“From David to Goliath: How Entrepreneurs Overcome the Challenges of Company Growth,” a report released by Credit Suisse and Dr. Helena Yli-Renko, Associate Professor of Entrepreneurship at the Lloyd Greif Center for Entrepreneurial Studies at the University of Southern California, provides an intimate look at the challenges and triumphs of 13 successful entrepreneurs across the US and Latin America. The report highlights these high-growth entrepreneurs and traces the trajectories of their respective companies—which have created jobs, introduced innovations and transformed entire industries. It also examines entrepreneurs’ responses to common business issues.
The report categorizes enterprises into two camps: David and Goliaths, depending on their size.
Entrepreneurs, the authors found, have common challenges that they must address: people, financial resources, business networks and environment jolts.
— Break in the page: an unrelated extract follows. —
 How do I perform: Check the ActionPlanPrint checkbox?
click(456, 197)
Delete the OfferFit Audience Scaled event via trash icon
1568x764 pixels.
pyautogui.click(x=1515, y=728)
High-growth entrepreneurs have shared approaches to meeting these challenges:
- People: The popular conception of entrepreneurs is that they are lone wolves — fiercely independent individuals seeking to forge their own paths. In reality, successful entrepreneurs tend to be collaborative and humble, skilled in communicating their vision and in getting other people to help them. High-growth entrepreneurs are persistent, but not bull-headed. They are highly responsive and adaptive (“There is No ‘I’ in Team” Principle).
- Financial Resources: High-growth entrepreneurs are extremely resourceful when it comes to capitalizing their growth– often through unconventional means (“Bird in Hand” Principle).
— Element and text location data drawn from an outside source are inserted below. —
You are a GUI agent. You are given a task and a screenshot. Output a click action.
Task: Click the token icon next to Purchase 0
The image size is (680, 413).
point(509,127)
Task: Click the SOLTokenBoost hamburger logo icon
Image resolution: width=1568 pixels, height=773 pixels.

- Business Networks: Entrepreneurs’ networks are multidimensional—they include friends, family advisors, customers, suppliers and even competitors. These diverse networks provide checks and balances for entrepreneurs to adjust their personal approach, their business model or both (“It Takes a Village” Principle).
- Environmental Jolts: High-growth entrepreneurs have a “little engine that could” mindset. They have little fear of failure. Persistence is their most defining trait. Experienced entrepreneurs excel in turning the unexpected into the profitable (“The Lemonade” Principle).
However, the most surprising finding of this research, according to the authors, is that smaller companies failed to perceive larger, more established companies as threats—but rather as motivating forces.
According to co-author Yli-Renko, “The key lies in viewing entrepreneurship and company growth as a learning process where entrepreneurs continually hone their ability to make decisions in rapidly changing, uncertain environments. Entrepreneurs should be viewed as problem-solvers and improvisers, making use of whatever resources they have.”